Collected data entries:
::::

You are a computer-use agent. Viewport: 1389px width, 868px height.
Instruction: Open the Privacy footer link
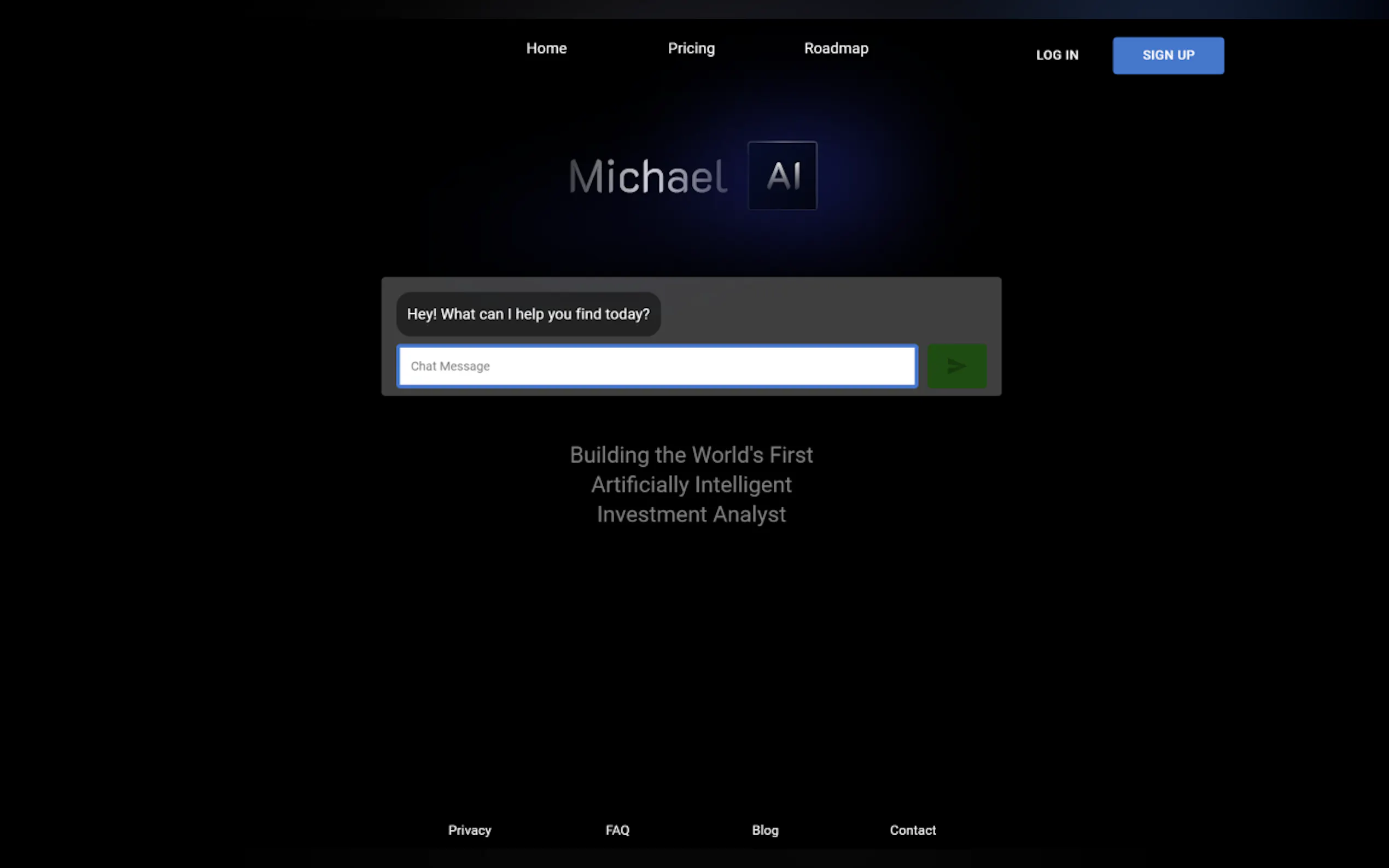(x=469, y=830)
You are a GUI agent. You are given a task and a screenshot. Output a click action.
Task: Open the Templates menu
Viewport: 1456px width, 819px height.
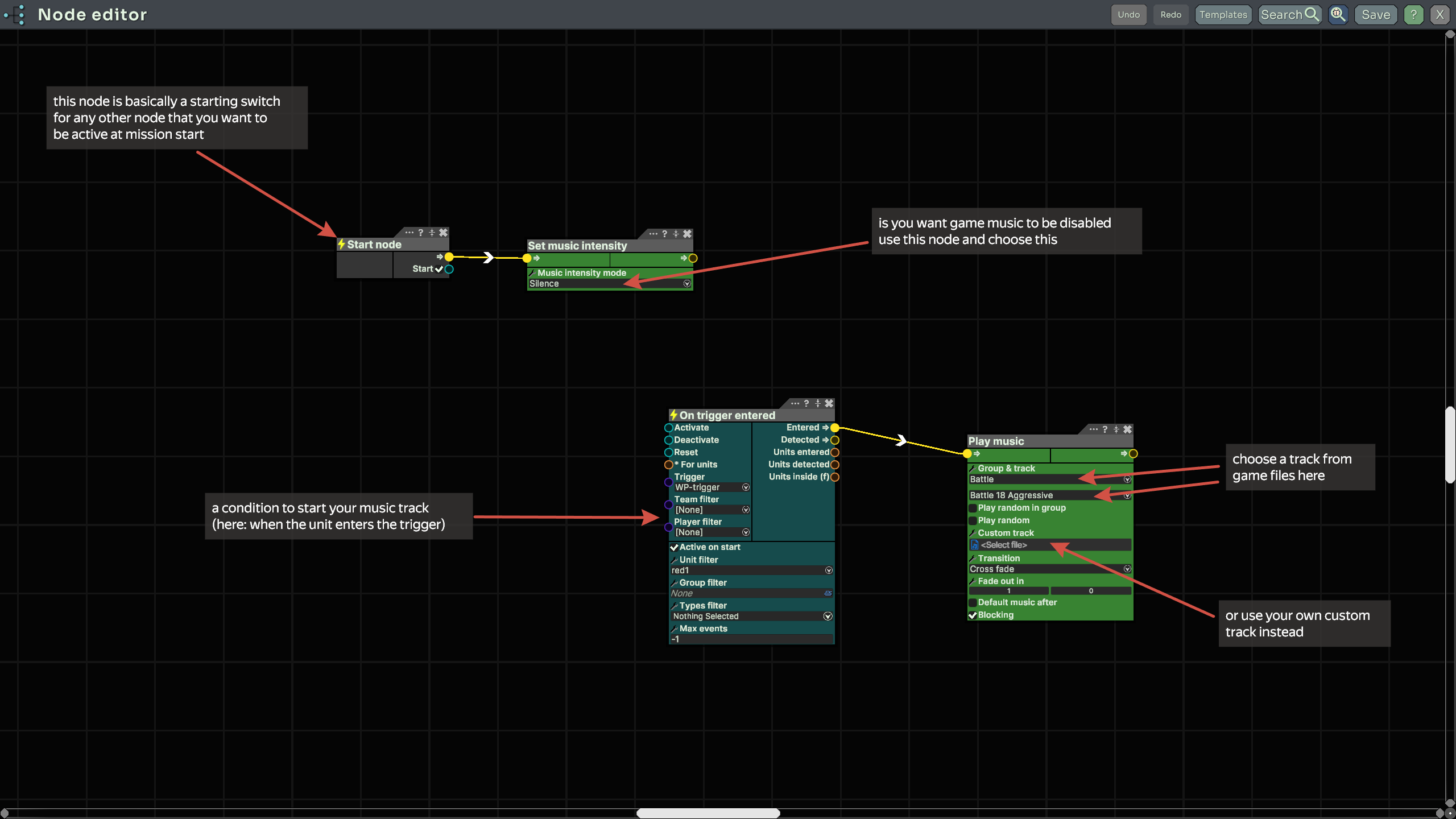(1223, 15)
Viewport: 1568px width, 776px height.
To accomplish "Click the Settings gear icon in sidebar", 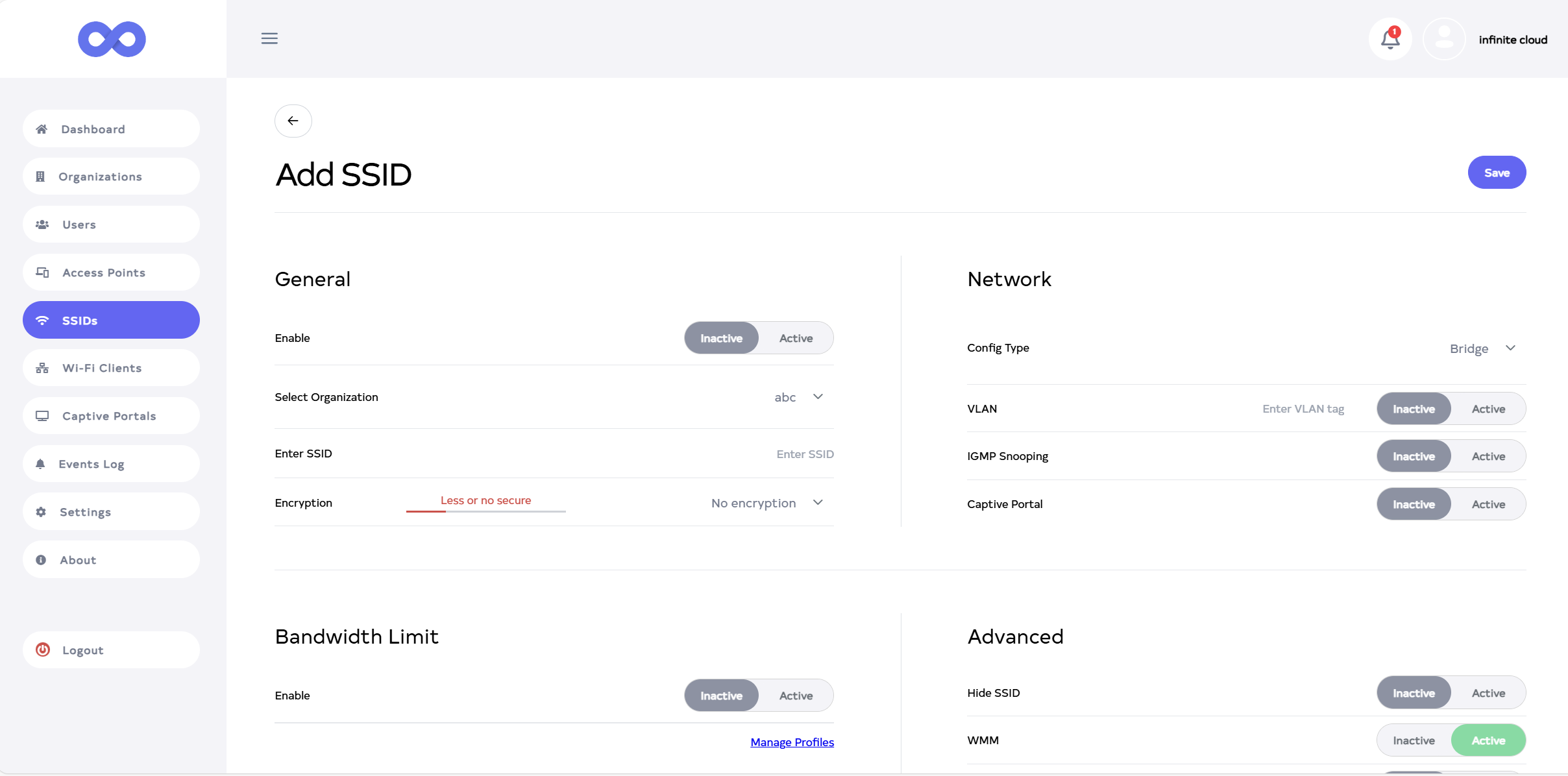I will 41,512.
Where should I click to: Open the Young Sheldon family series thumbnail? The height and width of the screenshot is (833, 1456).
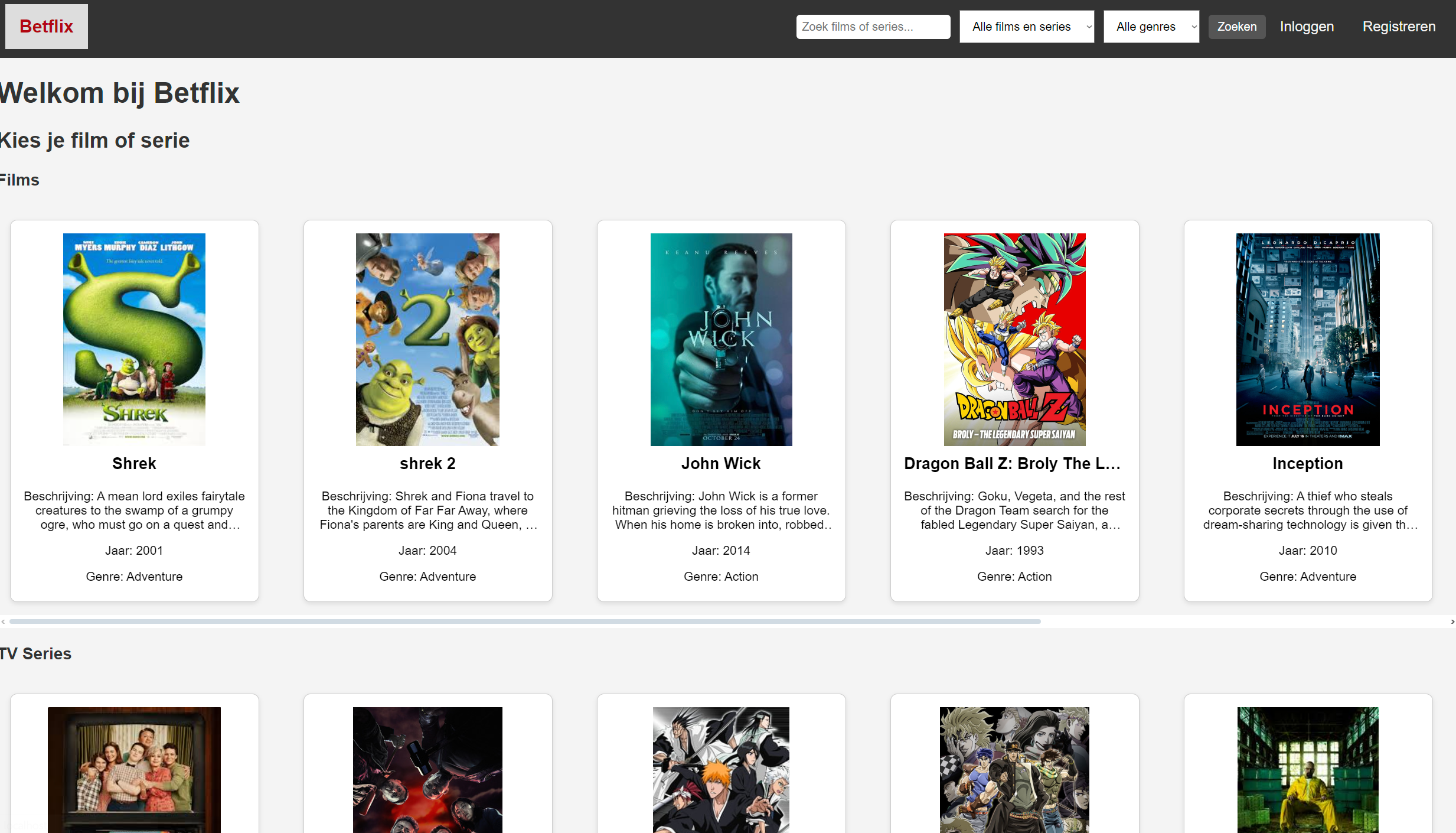134,769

::::

[Problem to solve] Reproduce the lines of the data that run from the one containing "Where should I" to the final line, both included, exactly as they appear and without the pictures.

[Problem solution]
Where should I click to: Open the Young Sheldon family series thumbnail? The height and width of the screenshot is (833, 1456).
134,769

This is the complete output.